DEV Community

Indexing for a Scalable Serialization Isolation Level

The previous post used the primary key to record read intents in YugabyteDB. Serializable isolation can be scalable, but it requires optimal schema and indexes with a good knowledge of how the database works. Indexes define the predicate locks for PostgreSQL Serializable Snapshot Isolation, and the primary key defines the range locks used by YugabyteDB's Two-Phase Commit.
Here an example taken from nathanl/postgresql_serializable_isolation.sql which simply inserts two rows from two transactions:


create table users(
  id serial not null primary key,
  username varchar not null
);

-- create index on users(username asc);

-- session 1

begin transaction isolation level serializable;
select * from users where username = 'alice';
insert into users ("username") values ('alice');

-- session 2
\! psql -c '\timing on' -c "begin transaction isolation level serializable; select * from users where username = 'bob'; insert into users ("username") values ('bob'); commit;" &

-- session 1

\! sleep 1
commit;
\! sleep 1
select * from users;

Enter fullscreen mode Exit fullscreen mode

Let's examine the performance in PostgreSQL and YugabyteDB, with and without and index on "username"

PostgreSQL Seq Scan

Without an index on "username", the SELECT does a Sequential Scan. Session 2 can commit, but session 1 detects a conflict on commit:


COMMIT
Time: 2.844 ms

postgres=*# commit;
ERROR:  could not serialize access due to read/write dependencies among transactions
DETAIL:  Reason code: Canceled on identification as a pivot, during commit attempt.
HINT:  The transaction might succeed if retried.

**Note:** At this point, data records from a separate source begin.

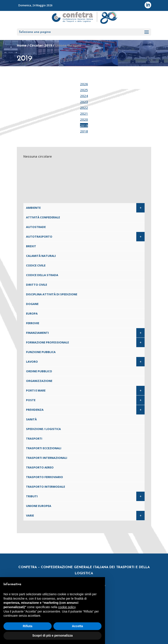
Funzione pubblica (41, 352)
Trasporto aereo (40, 467)
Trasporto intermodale (46, 486)
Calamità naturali (41, 256)
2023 (84, 102)
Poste (31, 400)
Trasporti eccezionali (44, 448)
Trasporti (34, 438)
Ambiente (33, 208)
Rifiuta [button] (28, 626)
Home (22, 45)
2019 (84, 125)
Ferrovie (32, 323)
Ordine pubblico (39, 371)
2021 (84, 114)
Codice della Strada (42, 275)
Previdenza (35, 410)
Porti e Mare (36, 390)
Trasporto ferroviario (44, 477)
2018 (84, 131)
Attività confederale (43, 217)
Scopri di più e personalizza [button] (52, 636)
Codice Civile (36, 265)
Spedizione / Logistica (43, 429)
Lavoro (32, 362)
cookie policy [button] (67, 607)
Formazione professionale (48, 342)
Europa (32, 314)
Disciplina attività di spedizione (52, 294)
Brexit (31, 246)
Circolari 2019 (41, 45)
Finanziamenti (37, 333)
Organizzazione (39, 381)
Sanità (31, 419)
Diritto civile (36, 284)
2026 (84, 84)
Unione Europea (38, 506)
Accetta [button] (78, 626)
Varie (30, 516)
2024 (84, 96)
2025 (84, 90)
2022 (84, 108)
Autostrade (36, 227)
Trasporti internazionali (46, 458)
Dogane (32, 304)
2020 (84, 119)
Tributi (32, 496)
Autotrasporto (39, 236)
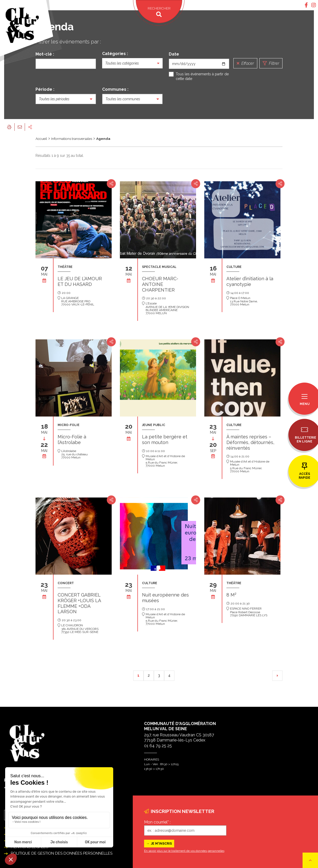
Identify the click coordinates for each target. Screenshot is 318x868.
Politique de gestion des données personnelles (61, 853)
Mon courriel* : (157, 822)
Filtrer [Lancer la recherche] (271, 63)
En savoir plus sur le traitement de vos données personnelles (184, 851)
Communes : (115, 89)
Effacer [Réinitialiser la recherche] (245, 63)
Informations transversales (71, 138)
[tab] (306, 5)
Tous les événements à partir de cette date (202, 76)
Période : (45, 89)
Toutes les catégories (122, 63)
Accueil (41, 138)
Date (174, 54)
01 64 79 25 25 (158, 746)
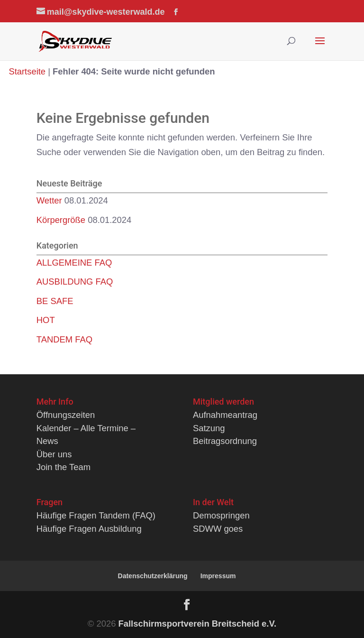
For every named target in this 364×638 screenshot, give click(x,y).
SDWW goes (218, 528)
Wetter (49, 200)
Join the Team (64, 467)
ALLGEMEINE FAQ (74, 262)
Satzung (209, 428)
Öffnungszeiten (65, 415)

Enter fullscreen mode Exit fullscreen mode

This serializable error is a false positive. The two sessions read different values, and they are serializable. PostgreSQL employs predicate locks but only records the predicates used for the scan operation. The lock encompasses the entire table since it was read with a Seq Scan.

PostgreSQL Index Scan

I run the same with the index creation uncommented, and there's no error:


COMMIT
Time: 2.581 ms

postgres=*# commit;
COMMIT
postgres=# \! sleep 1
postgres=# select * from users;
 id | username
----+----------
  1 | alice
  2 | bob

Enter fullscreen mode Exit fullscreen mode

In this case, PostgreSQL uses the index condition as a predicate lock, and they do not conflict between the two transactions.

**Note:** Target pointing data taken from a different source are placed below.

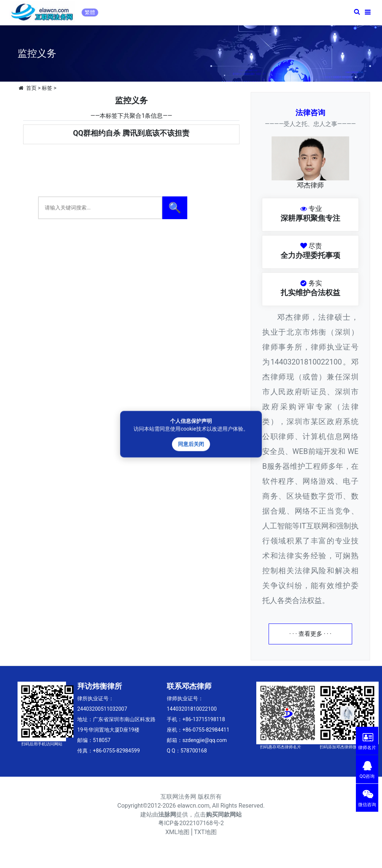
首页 (31, 88)
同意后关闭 (191, 444)
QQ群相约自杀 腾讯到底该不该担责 (131, 133)
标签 (47, 88)
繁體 (90, 12)
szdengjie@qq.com (204, 740)
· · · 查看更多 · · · (310, 634)
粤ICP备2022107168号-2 (191, 823)
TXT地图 (205, 832)
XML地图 (177, 832)
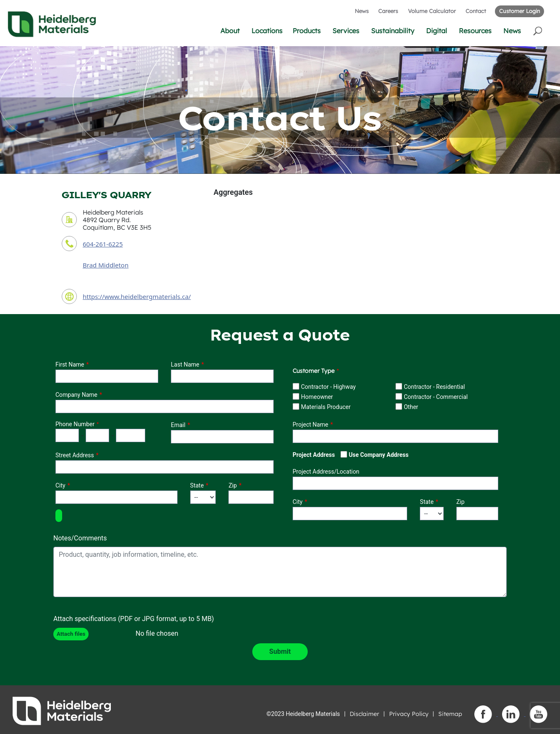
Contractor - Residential (434, 387)
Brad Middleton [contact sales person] (105, 265)
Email (178, 425)
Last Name (185, 364)
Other (411, 407)
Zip (233, 485)
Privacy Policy (409, 714)
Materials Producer (326, 407)
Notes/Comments (80, 538)
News (361, 11)
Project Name (310, 425)
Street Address (75, 455)
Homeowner (317, 397)
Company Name (76, 395)
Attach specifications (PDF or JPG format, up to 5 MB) (133, 619)
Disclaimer (364, 714)
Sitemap (450, 714)
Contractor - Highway (328, 387)
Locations (267, 31)
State (197, 485)
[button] (538, 30)
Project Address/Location (326, 472)
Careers (388, 11)
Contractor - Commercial (436, 397)
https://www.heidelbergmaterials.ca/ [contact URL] (137, 296)
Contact (476, 11)
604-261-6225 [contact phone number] (102, 244)
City (60, 485)
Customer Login (519, 11)
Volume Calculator (432, 11)
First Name (70, 364)
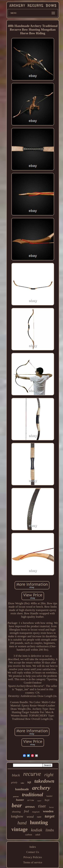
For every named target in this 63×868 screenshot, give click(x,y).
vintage (19, 829)
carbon (28, 835)
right (49, 774)
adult (38, 835)
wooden (48, 811)
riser (42, 806)
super (39, 801)
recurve (32, 774)
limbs (49, 830)
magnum (36, 812)
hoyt (47, 800)
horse (51, 807)
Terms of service (33, 862)
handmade (22, 789)
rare (39, 817)
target (49, 816)
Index (33, 847)
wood (30, 816)
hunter (20, 800)
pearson (16, 797)
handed (49, 796)
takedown (44, 781)
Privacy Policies (33, 857)
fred (26, 811)
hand (22, 823)
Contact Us (33, 852)
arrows (30, 806)
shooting (16, 812)
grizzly (14, 782)
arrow (30, 800)
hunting (39, 822)
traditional (33, 795)
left (29, 782)
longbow (17, 816)
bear (17, 805)
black (16, 775)
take (22, 783)
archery (41, 788)
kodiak (36, 830)
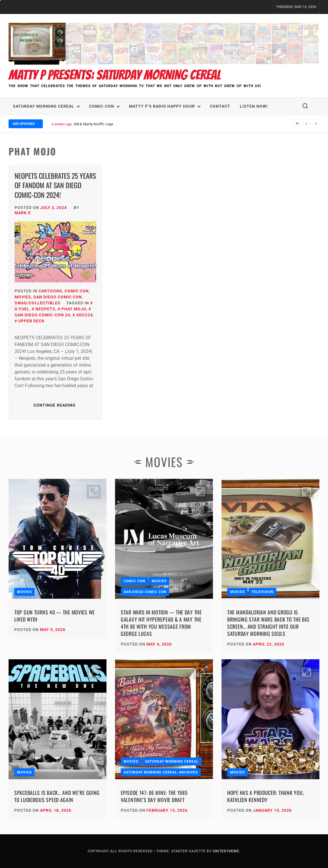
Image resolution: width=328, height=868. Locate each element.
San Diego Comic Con (58, 297)
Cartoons (50, 291)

Note that in this scenario, the "username" column should be declared unique instead of creating an additional index. This creates an implicit index and has the same effect:

create table users(
  id serial not null primary ley,
  username varchar not null unique
);

Enter fullscreen mode Exit fullscreen mode

YugabyteDB

YugabyteDB uses Wait-on-Conflict to prevent the serializable error, allowing both transactions to commit even without the index.

yugabyte=*# commit;
COMMIT

COMMIT
Time: 926.484 ms

Enter fullscreen mode Exit fullscreen mode

I waited one second before committing to the first session, and this delay is reflected in the response time of the second session, which waited for the first one. The reason for this is similar to what we have observed with PostgreSQL: the read lock intent is at the table level.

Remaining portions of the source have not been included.